We point out if Governor Quinn wants to reform the causation standard right now, all he has to do is pick Arbitrators who will start to employ common sense and limit causation to conditions actually and demonstrably caused by work. He can sign the new bill and appoint whoever he wants in ten days. The members of the Commission already are political appointees under Illinois. The Commissioners report to the Governor already.

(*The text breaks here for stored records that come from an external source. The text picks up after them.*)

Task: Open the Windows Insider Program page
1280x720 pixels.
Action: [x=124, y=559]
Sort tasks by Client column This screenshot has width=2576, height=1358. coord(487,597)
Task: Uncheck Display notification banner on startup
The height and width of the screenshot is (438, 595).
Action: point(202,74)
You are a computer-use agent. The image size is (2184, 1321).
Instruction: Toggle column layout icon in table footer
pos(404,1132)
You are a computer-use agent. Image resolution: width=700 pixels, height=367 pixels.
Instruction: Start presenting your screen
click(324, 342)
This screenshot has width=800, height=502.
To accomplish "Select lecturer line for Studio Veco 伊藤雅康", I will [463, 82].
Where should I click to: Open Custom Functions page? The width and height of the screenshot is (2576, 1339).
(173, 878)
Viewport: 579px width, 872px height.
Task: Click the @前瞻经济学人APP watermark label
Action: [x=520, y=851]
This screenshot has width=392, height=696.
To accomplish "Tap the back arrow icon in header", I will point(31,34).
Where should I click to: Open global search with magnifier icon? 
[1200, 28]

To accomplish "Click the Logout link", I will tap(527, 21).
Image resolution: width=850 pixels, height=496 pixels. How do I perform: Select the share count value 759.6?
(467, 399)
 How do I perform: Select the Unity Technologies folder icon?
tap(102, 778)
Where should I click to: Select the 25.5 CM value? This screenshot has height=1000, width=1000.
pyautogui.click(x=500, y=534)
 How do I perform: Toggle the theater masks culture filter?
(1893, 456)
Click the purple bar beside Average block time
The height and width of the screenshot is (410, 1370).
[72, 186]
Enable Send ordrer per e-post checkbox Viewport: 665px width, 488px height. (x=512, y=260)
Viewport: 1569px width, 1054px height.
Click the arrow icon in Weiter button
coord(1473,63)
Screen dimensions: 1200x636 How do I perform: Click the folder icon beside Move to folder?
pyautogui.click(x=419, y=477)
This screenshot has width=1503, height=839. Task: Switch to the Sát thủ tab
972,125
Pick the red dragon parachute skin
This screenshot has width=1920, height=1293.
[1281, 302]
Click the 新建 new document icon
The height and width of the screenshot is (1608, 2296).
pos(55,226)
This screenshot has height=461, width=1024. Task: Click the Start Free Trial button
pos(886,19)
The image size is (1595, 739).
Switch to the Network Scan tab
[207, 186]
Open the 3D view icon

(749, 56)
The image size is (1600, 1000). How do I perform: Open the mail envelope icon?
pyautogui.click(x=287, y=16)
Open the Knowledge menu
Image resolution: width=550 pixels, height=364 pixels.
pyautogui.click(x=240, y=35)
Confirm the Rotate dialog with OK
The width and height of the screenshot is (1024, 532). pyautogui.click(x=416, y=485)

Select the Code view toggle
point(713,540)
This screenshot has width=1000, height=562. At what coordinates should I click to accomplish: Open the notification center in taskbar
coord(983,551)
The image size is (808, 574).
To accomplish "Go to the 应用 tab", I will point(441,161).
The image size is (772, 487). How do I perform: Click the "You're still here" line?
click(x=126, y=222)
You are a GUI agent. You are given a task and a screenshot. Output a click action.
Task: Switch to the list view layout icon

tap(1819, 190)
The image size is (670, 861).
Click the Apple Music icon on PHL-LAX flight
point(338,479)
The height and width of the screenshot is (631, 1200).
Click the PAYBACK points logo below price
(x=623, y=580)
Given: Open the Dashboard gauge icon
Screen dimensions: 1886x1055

If he wants to reform their view of causation, all he has to do is call them to his office and tell them to get on the ball and implement a causation standard that is sustainable and makes sense to someone other than a rabid claimant attorney. Conversely, anything which might happen in the legislature to “reform” causation can be ignored by our Commission and reviewing courts. We find it maddening to hear the lack of legislative change to causation means we are somehow eternally stuck with an impossible-to-understand and unsustainable causation standard. Our hearing officers can fix it; they just have to show the brains and guts to do so—one great place to start would be at the next hearing for any prison guard claiming carpal tunnel syndrome.